Here’s what I’m telling them in response.
First, if Jews and Palestinians, Arabs, and Muslims on an American college campus cannot feel safe around each other, they will never feel safe around each other, anywhere.
Second, the only way forward is to reject stereotypes, and begin to talk to one another.
Talking to one another involves listening — listening to the fears and anguish, to the anger and resentments on the other side. Trying to understand those feelings and not dismiss them.
Active listening is itself therapeutic to a community torn by dreadful actions thousands of miles away. It is an important act in the pursuit of social justice.
Third, what does not move us closer to social justice is to attribute collective guilt to all Palestinians (or Arabs or Muslims) or to all Jews, for atrocities committed by Hamas or by Israel’s government. Such mass attribution is racist and immoral.
And what moves us away from social justice is to demean, criticize, or threaten others based on their ethnicity or religion.
Fourth, the war raises issues that are morally complicated, because they have complex histories extending back generations, if not centuries, in which both sides feel aggrieved and afraid.

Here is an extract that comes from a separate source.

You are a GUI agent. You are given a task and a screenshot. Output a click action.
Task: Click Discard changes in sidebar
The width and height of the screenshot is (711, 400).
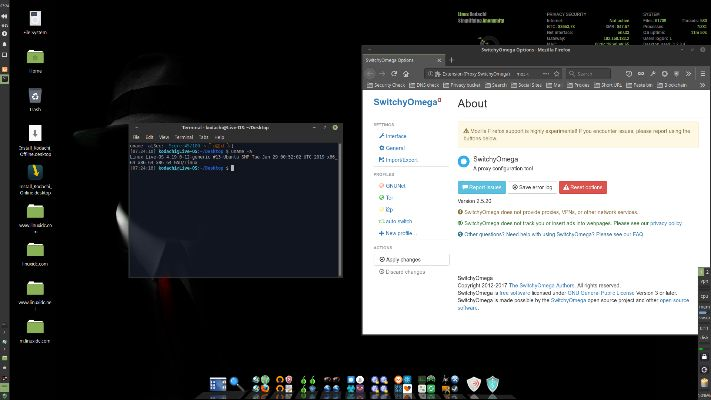tap(400, 271)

This complexity can make the war difficult or uncomfortable to discuss. The pursuit of social justice is easier when there are clear oppressors and oppressed. Few feelings are more satisfying than righteous indignation.
What Hamas did on Oct. 7 was horrific. Israel’s attack on Gaza is barbaric. The occupation of the West Bank by Israeli settlers has inflicted hardship and cruelty on Palestinians. There is never any moral justification for the killing and maiming of innocent people.
I’m not suggesting bland “both-sides”-ism here. I believe that Israel has been tragically wrong, that its invasion of Gaza is a terrible mistake, and that it is morally unacceptable to consider certain people’ s lives more valuable than other people’ s lives.
But the central issue for us should not be who is wrong. All of us are complicit to some degree. The central issue now is how we move forward.
I ask them not to be consumed by their own rage and fear.